I want to start this post by expressing my admiration for the courage of those who have given their lives in military action in “defence” (which at least in the case of US and UK forces in Iraq and Afghanistan means “attack”) of their countries. And I have great sympathy for those who have lost loved ones. I also feel a great sadness that most of their lives have been given in vain, or at best in partly successful attempts to undo the damaging results of previous wars pursued by their own countries.
But I do object to the way in which remembrance of war heroes has been brought into churches. Yesterday almost every church in my country would have included in its morning service an act of remembrance. Now I suppose it is good in church to remember those who have died, but what is the reason for specifically marking the deaths of those who have died in war? Is it not some kind of glorification of war? But any kind of glorification of war is totally contrary to the spirit of Jesus as portrayed in the New Testament.
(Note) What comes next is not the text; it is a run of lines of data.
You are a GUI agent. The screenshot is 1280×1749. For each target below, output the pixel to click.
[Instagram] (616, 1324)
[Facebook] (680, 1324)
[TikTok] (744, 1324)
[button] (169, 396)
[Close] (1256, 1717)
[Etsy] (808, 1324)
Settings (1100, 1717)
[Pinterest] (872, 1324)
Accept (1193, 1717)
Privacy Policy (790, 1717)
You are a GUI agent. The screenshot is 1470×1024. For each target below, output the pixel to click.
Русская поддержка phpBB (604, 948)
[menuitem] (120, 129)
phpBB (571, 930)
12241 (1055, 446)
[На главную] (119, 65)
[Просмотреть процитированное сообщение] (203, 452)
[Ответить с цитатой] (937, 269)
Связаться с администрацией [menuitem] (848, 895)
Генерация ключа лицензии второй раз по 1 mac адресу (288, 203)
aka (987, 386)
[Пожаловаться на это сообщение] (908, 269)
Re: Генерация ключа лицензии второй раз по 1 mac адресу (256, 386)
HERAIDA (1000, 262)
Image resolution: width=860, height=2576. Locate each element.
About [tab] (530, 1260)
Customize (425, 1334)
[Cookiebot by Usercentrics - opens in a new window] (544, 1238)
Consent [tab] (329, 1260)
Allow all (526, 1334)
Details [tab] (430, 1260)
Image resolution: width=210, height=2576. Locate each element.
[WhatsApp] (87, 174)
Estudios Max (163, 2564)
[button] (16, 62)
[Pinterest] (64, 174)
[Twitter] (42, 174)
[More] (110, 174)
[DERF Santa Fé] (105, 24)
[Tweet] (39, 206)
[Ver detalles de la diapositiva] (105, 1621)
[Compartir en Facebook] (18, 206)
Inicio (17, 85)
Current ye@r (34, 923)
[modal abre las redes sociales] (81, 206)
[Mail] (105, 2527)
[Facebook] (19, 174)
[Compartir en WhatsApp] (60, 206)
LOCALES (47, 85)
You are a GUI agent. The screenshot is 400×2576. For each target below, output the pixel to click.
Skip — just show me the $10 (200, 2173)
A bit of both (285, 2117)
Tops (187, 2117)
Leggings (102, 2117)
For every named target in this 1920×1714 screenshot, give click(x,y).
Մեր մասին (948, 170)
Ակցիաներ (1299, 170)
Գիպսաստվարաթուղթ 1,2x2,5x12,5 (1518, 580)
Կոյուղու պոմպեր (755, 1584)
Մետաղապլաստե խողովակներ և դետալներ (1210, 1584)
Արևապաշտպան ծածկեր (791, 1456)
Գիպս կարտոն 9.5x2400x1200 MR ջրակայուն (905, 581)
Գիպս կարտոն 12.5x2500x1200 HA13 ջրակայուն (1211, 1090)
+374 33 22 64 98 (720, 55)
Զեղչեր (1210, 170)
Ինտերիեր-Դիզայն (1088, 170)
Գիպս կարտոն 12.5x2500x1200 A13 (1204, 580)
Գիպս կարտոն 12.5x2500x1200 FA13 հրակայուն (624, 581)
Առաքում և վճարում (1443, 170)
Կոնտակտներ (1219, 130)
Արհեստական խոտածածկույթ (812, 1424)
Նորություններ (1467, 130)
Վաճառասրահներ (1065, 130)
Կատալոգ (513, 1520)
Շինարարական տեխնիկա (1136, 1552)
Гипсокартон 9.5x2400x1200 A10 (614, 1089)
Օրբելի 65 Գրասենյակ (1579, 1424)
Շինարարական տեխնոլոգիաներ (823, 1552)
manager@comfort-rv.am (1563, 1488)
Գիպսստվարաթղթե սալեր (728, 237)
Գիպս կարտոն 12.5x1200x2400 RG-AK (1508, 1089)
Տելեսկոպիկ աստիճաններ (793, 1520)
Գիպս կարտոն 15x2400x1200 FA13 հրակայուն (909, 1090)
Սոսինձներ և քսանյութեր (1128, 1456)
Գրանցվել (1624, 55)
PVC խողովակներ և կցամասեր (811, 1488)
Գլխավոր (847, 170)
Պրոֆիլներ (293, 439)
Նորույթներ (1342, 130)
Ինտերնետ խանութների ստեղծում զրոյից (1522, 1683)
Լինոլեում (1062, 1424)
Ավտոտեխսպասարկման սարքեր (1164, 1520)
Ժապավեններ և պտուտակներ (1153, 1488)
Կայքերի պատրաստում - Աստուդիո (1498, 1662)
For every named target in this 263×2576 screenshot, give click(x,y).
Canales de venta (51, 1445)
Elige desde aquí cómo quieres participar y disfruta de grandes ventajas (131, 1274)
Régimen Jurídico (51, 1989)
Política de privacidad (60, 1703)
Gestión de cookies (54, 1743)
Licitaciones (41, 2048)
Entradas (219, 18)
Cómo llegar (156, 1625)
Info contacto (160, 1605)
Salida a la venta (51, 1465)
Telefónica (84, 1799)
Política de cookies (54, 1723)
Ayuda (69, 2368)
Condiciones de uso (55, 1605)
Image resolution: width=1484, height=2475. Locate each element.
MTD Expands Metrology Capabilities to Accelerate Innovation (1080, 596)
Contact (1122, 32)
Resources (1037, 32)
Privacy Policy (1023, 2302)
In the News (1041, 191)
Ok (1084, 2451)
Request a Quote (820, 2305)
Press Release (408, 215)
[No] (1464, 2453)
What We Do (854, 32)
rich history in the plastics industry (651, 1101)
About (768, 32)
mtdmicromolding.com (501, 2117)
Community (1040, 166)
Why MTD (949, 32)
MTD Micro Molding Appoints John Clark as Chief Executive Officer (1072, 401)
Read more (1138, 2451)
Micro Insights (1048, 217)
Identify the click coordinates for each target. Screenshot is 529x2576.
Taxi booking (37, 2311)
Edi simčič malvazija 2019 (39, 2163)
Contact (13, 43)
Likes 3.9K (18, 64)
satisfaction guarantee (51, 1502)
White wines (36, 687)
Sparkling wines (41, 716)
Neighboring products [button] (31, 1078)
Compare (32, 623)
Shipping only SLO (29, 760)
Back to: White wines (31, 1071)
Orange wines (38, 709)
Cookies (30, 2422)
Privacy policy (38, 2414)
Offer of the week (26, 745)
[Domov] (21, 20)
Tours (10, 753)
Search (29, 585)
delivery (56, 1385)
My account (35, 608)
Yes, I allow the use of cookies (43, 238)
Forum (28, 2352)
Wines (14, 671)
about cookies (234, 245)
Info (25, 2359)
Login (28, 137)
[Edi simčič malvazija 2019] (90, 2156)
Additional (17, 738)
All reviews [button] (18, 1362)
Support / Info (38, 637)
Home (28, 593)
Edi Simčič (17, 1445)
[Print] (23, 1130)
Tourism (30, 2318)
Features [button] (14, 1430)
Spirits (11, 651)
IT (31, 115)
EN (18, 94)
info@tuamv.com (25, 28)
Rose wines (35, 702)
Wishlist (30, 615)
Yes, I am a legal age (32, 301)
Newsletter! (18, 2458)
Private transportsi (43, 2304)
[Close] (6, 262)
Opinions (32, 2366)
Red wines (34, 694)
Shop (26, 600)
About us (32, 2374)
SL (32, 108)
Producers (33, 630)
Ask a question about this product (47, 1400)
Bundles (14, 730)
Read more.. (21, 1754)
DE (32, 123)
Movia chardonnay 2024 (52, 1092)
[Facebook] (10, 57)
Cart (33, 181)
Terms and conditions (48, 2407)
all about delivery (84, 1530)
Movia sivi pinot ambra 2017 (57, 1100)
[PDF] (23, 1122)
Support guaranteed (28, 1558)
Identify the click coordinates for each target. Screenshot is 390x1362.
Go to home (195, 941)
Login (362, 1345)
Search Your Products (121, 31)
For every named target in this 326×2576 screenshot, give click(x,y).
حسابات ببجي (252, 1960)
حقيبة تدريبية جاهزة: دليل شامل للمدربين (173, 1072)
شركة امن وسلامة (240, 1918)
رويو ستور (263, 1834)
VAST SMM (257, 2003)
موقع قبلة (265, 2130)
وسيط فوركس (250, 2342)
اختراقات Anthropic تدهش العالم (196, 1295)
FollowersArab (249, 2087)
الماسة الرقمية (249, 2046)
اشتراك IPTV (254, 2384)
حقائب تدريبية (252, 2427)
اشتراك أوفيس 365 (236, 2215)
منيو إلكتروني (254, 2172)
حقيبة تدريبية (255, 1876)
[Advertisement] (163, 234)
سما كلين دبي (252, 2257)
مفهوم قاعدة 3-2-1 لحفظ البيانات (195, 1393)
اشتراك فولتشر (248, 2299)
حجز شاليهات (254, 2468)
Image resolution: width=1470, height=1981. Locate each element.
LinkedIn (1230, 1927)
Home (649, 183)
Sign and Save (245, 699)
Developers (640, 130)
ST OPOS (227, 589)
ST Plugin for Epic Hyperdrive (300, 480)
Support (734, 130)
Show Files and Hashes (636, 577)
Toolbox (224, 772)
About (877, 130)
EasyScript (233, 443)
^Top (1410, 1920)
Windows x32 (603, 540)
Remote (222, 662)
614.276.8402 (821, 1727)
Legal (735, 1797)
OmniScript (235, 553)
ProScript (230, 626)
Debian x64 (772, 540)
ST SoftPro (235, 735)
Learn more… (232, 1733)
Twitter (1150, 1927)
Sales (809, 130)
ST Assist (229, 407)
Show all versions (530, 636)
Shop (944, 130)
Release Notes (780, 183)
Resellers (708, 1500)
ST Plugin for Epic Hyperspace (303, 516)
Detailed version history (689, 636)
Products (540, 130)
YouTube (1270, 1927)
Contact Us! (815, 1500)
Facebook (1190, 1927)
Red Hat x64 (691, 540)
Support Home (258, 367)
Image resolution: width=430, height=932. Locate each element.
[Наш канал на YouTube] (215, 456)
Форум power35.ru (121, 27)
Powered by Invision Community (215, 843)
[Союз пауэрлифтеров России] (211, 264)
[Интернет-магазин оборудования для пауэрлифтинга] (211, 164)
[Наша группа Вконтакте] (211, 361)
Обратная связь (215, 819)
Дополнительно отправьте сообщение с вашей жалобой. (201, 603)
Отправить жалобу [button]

It is also contrary to the teaching of the early church, as demonstrated by Anglican priest Tim Chesterton in a series of posts over the last few days Christians and War: The Early Church Speaks #1 #2 #3 #4 #5. See also the Mennonite badge which Tim posts a picture of: To remember is to work for PEACE.
If military people wish to have their own parades to mark their fallen comrades, they are welcome to do so. But please can they do so well away from the churches, whose fundamental attitudes are, or should be, completely at odds with theirs. And please can churches stop pandering to the expectations of those in the world outside, and of those among their own numbers, who hold anti-Christian militaristic views and expect the church to hold ceremonies for them, and disrupt its own regular programmes to do so.
I am prepared to attend my own church on Remembrance Sunday only because we have a very low key act of remembrance, with no military symbols displayed. For the last few years I have quietly absented myself from the main hall for the act of remembrance. This year I was on duty at the back, so stayed in the building but remained seated, in a place where I could not be seen so I didn’t give offence.